The basename_template keyword argument is an additional optional naming component for the output files. The template should include placeholders that will be filled in with actual values at runtime. These values can be automatically derived from the data or provided as additional keyword arguments.

For example, using a basename template like "{date}" for AUD/USD.SIM quote tick data, and assuming "date" is a provided or derivable field, could result in a filename like "2023-01-01.parquet" under the "quote_tick/audusd.sim/" catalog directory. If not provided, a default naming scheme will be applied. This parameter should be specified as a keyword argument, like write_data(data, basename_template="{date}").

warning

Any data which already exists under a filename will be overwritten. If a basename_template is not provided, then its very likely existing data for the data type and instrument ID will be overwritten. To prevent data loss, ensure that the basename_template (or the default naming scheme) generates unique filenames for different data sets.

Rust Arrow schema implementations are available for the follow data types (enhanced performance):

  • OrderBookDelta
  • QuoteTick
  • TradeTick
  • Bar

Reading data

Any stored data can then we read back into memory:

from nautilus_trader.core.datetime import dt_to_unix_nanos
import pandas as pd


start = dt_to_unix_nanos(pd.Timestamp("2020-01-03", tz=pytz.utc))
end = dt_to_unix_nanos(pd.Timestamp("2020-01-04", tz=pytz.utc))

deltas = catalog.order_book_deltas(instrument_ids=[instrument.id.value], start=start, end=end)

Streaming data

When running backtests in streaming mode with a BacktestNode, the data catalog can be used to stream the data in batches.

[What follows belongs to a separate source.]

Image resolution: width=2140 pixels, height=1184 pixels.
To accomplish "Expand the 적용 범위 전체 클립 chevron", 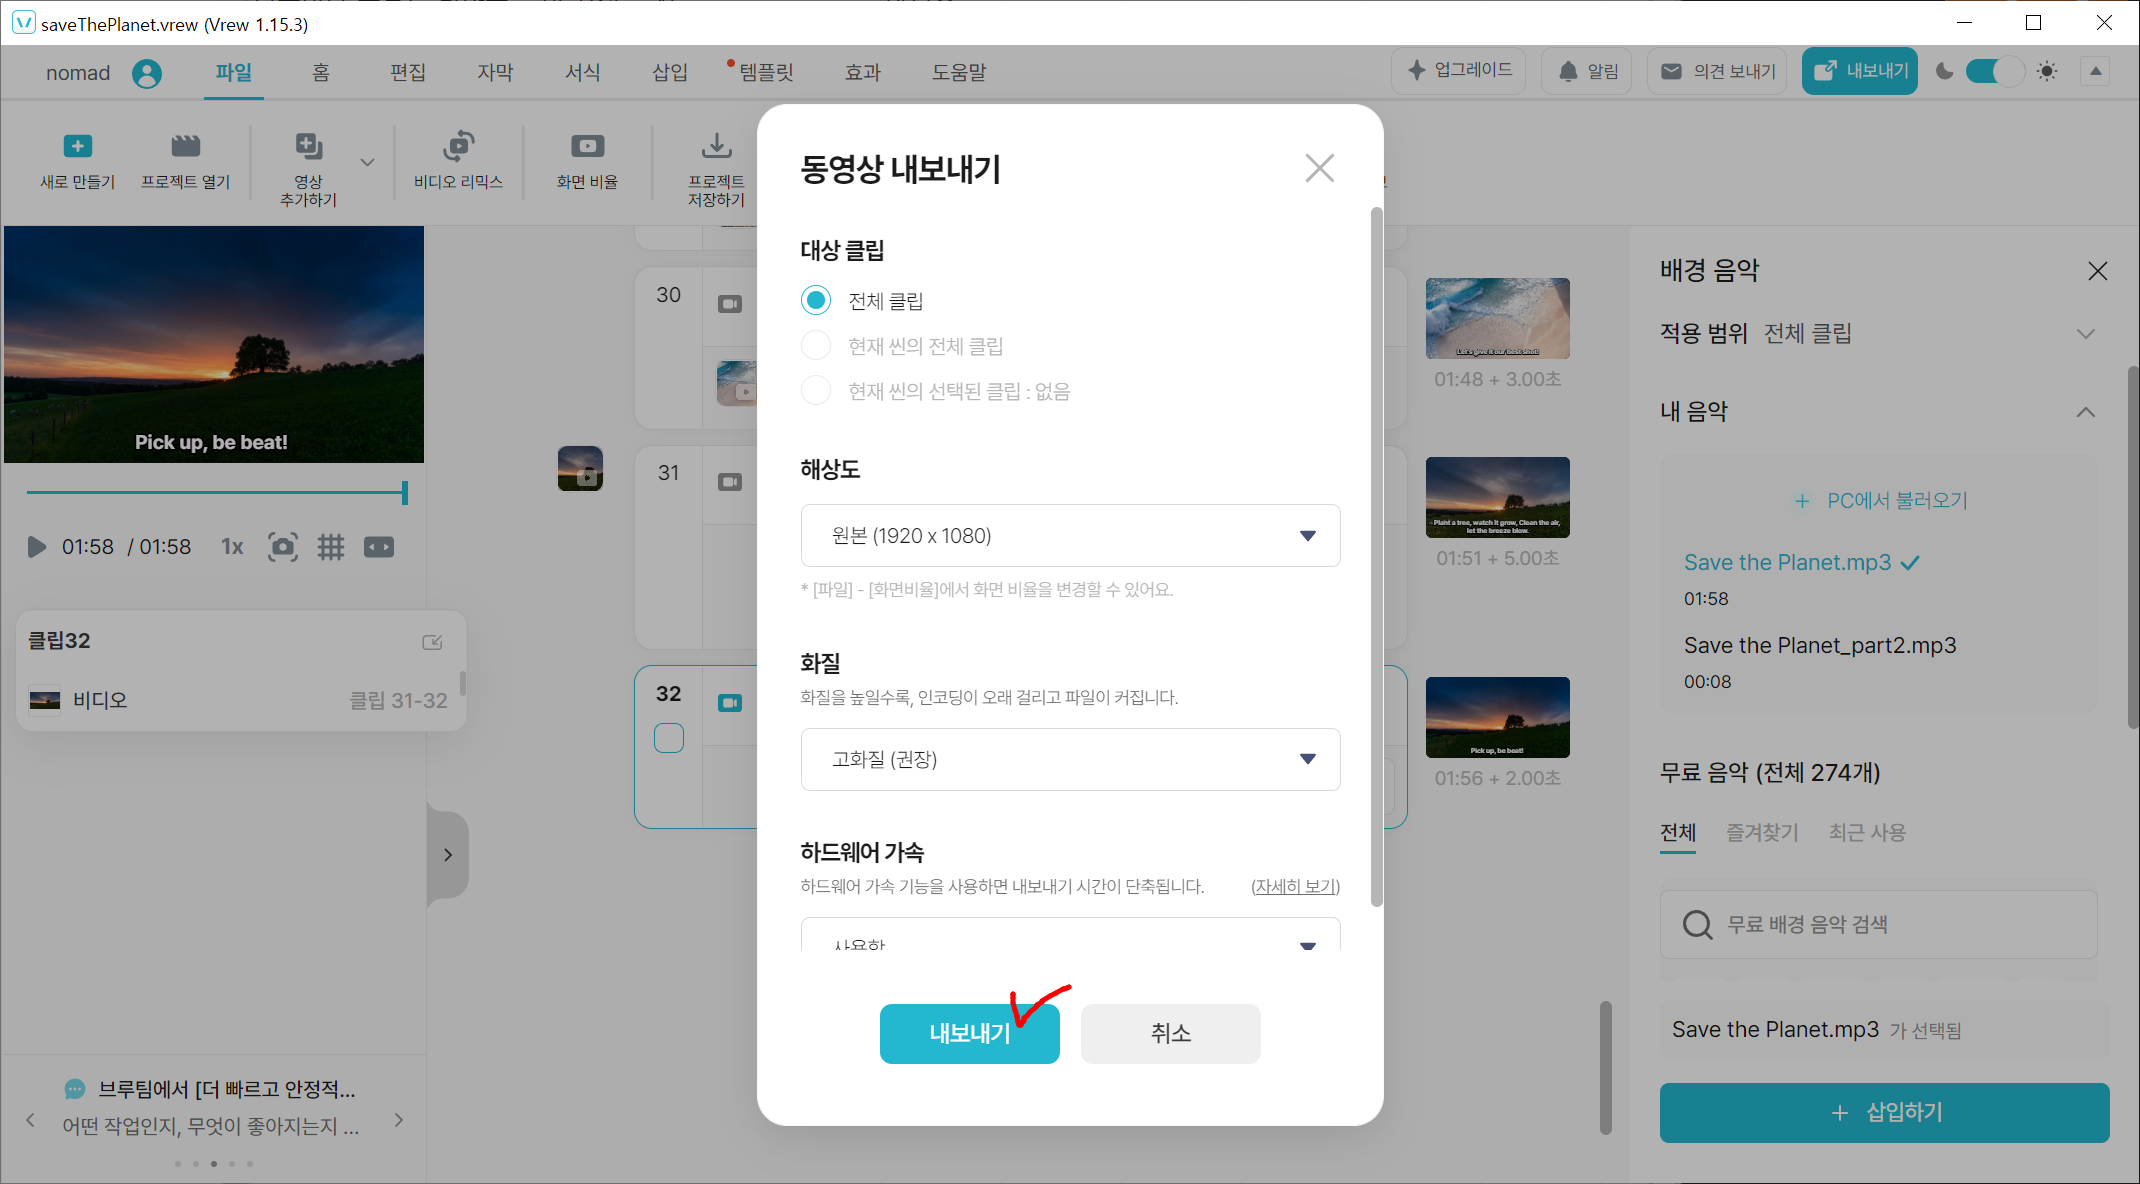I will (2085, 333).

The following example shows how to achieve this by initializing a BacktestDataConfig configuration object:

from nautilus_trader.config import BacktestDataConfig
from nautilus_trader.model.data import OrderBookDelta


data_config = BacktestDataConfig(
catalog_path=str(catalog.path),
data_cls=OrderBookDelta,
instrument_id=instrument.id,
start_time=start,
end_time=end,
)

This configuration object can then be passed into a BacktestRunConfig and then in turn passed into a BacktestNode as part of a run. See the Backtest (high-level API) tutorial for further details.